If you’re a local music lover, you might already have stumbled across Adler’s cooking: His Flying Chestnut Kitchen food truck was a staple on the festival circuit this summer. “Things like TURF (Toronto Urban Roots Festival) – people would be there Friday, Saturday, Sunday and only eat our tacos. People would say, ‘I’m not eating anywhere else,’” he says. “I did so many festivals where people were like ‘Where can we get this?’”


Natalia Manzocco

Chef Shawn Adler doles out toppings behind the counter.

Before Adler opened shop, the only place in Toronto to point these seekers to would have been Tea n Bannock, a First Nations-staffed café on the east side that offers bannock tacos and other pow wow eats like fried canned meat and corn soup. 

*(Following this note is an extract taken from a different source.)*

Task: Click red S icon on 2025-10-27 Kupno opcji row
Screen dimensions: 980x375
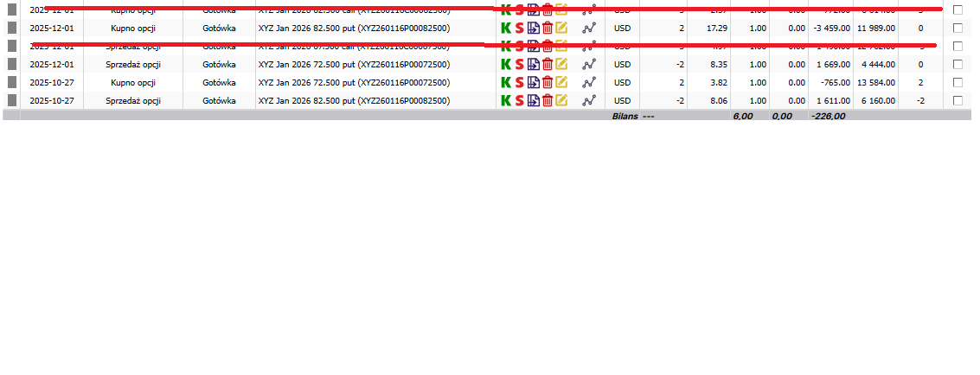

“We’ve had people walking in here like, ‘So who’s Indian here? Who’s Ojibway?’” Adler says. “The public doesn’t want, you know, some white guy to come in and exploit an Aboriginal thing.”

Does he feel like that might someday be in the cards, if the visibility of First Nations food keeps growing? “Good question – I really don’t know,” he says. “I don’t think it’s gonna be the next taco craze. Like, this is the [era] of the taco – there’s Wilbur, Seven Lives, La Carnita – but I don’t think people are going to jump on the Indian taco train and have it become a trend.

“But I don’t want to box myself in either,” he continues, adding that Pow Wow’s other raison d’être, its brunch menu, is a mostly straight-up mix of frittatas, sweet potato pancakes and pork croquettes, along with two egg-and-frybread dishes. Right now he’s selling handfuls of tacos for every brunch dish. 

“But I’m not concerned at all,” he chuckles. “I’m very happy to sell tacos – I was putting the brunch in there as, like, a safety net.”

What else does he want to try? Adler rattles ’em off: “I wanna do an ‘Indian Indian taco’, like butter chicken on frybread,” he says. “Curry goat would be amazing. Any kind of stew would be good – beef bourguignon, coq au vin.

“Anything on top of frybread is gonna be good.”